*** Opening Records shown ***
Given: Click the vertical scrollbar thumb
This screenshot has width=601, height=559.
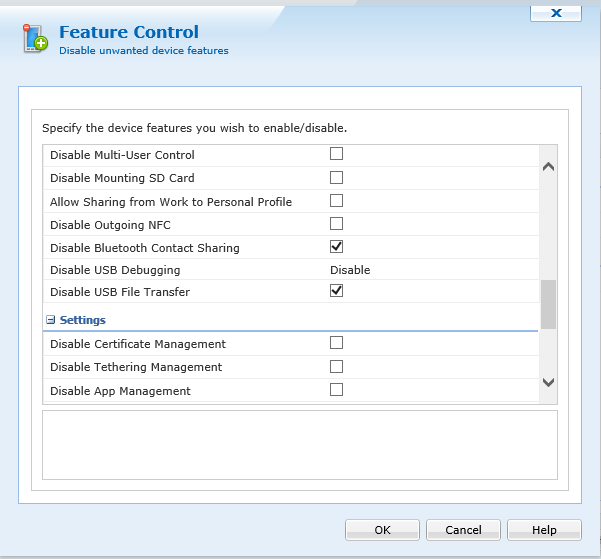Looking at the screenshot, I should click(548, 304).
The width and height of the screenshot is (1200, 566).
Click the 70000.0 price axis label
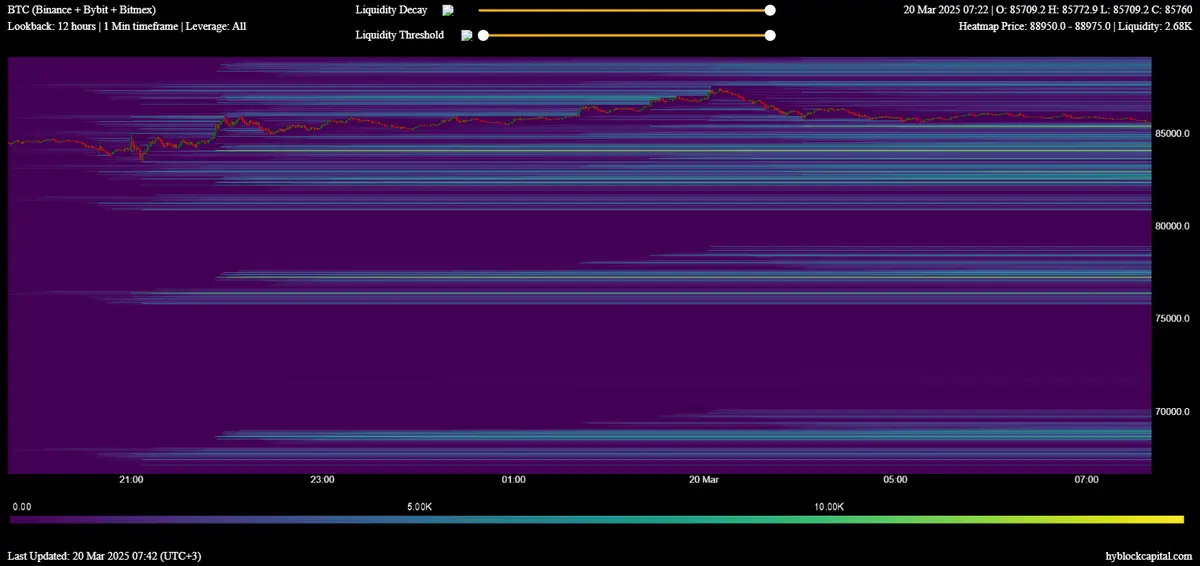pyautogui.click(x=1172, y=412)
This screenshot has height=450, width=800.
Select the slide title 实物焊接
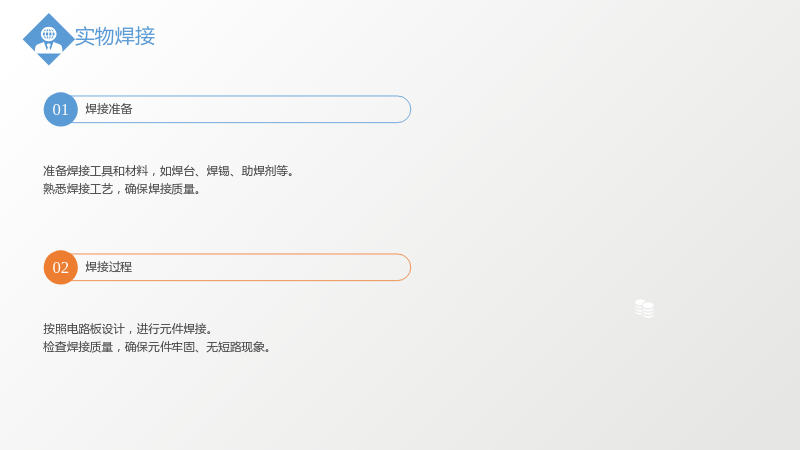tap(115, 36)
*** Closing Records shown ***
-- Task objective --
I would like the material above returned exactly as it stands, without its pictures.

-- Worked solution --
Given: Click the vertical scrollbar thumb
This screenshot has width=601, height=559.
Looking at the screenshot, I should click(548, 304).
The width and height of the screenshot is (1200, 566).
Click the 70000.0 price axis label
pyautogui.click(x=1172, y=412)
This screenshot has height=450, width=800.
Select the slide title 实物焊接
tap(115, 36)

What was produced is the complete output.